A powerful and reusable Python scraper framework designed for efficiently crawling documentation websites and preparing content for AI training. It features async operations, structured output formats, and intelligent content processing.
- 🔁 Recursive crawling from a single starting URL
- 🧠 Intelligent content extraction and structuring
- 📄 Multiple export formats (JSON, TXT, PDF)
- ⚡ Async operations for improved performance
- 🔄 Automatic retry mechanism
- 📊 Token counting and chunking
- 📁 Organized output structure
- Python 3.8+
- Required packages listed in
requirements.txt
-
Clone the repository:
git clone [repository-url] cd AIContextScraper -
Create a virtual environment:
python -m venv venv source venv/bin/activate # On Windows: .\venv\Scripts\activate
-
Install dependencies:
pip install -r requirements.txt
-
Run the scraper:
python main.py
-
Follow the prompts:
- Enter the documentation website URL
- Specify a project name (or use default)
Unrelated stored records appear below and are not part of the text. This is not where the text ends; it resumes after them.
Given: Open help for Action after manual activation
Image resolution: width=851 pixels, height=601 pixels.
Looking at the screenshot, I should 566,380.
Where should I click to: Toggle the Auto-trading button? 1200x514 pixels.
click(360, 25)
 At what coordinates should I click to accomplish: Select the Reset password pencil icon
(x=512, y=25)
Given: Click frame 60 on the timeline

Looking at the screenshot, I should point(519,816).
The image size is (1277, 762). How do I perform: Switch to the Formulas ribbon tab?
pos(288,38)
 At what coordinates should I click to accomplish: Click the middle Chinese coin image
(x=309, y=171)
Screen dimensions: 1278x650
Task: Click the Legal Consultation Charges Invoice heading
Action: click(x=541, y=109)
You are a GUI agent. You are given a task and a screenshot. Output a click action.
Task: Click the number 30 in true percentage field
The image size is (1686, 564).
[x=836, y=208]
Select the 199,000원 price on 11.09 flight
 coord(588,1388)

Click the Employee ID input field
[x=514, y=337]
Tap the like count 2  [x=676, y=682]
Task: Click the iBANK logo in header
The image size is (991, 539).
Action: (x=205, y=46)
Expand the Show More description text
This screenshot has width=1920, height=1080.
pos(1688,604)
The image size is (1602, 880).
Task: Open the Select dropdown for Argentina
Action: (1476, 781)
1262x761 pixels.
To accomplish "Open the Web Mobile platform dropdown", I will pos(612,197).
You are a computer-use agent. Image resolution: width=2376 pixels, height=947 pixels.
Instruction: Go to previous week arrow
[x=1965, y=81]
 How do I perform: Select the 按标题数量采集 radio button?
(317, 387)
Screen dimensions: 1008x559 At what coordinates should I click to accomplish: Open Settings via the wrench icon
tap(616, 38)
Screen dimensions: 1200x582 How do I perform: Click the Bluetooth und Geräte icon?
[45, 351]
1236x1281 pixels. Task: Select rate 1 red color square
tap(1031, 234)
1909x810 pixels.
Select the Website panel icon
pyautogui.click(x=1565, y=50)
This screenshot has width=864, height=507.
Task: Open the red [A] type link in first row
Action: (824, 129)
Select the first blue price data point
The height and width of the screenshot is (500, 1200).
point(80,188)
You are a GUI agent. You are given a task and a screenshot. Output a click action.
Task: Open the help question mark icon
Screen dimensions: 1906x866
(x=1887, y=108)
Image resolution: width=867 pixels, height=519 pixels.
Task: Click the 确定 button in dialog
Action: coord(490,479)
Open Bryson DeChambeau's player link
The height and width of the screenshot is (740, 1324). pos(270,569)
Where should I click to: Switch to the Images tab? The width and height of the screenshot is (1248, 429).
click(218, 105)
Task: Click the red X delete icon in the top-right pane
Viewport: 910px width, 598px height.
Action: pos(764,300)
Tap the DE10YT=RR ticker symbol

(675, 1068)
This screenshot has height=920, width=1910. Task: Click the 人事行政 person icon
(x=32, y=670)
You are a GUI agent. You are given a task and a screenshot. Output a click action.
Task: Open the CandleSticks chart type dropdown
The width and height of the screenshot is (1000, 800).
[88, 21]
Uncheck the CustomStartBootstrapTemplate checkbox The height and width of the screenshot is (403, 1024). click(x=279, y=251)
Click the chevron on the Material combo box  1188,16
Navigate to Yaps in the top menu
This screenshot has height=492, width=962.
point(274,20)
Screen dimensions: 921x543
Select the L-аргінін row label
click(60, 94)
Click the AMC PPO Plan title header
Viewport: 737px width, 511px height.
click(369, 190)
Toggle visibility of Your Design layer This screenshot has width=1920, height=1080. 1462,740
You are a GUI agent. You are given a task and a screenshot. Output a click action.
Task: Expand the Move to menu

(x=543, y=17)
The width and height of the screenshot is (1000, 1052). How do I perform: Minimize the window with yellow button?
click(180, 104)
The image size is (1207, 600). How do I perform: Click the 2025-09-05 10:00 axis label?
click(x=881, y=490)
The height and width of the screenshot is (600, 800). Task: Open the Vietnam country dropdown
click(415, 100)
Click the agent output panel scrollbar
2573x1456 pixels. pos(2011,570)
- Choose whether to export PDFs
D:/AI_Training_Corpora/PROJECT_NAME/
├── raw_html/ # Original HTML content
├── json/ # Structured content with metadata
├── txt/ # Chunked text content
├── pdf/ # PDF exports (optional)
├── logs/ # Execution logs
└── metadata.json # Run statistics and summary
{
"title": "Page Title",
"url": "https://example.com/docs/page",
"content": "Extracted and cleaned content...",
"tokens": 184,
"timestamp": "2023-12-25T20:15:23Z"
}Adjust settings in config.py:
- HTTP request parameters
- Crawling limits
- Content processing options
- Output formatting
- Direct embedding export for vector databases
- Automatic content classification
- Markdown export support
- Browser-based crawling for JS-heavy sites
- Scheduled updates for documentation sites
MIT License - feel free to use and modify for your needs.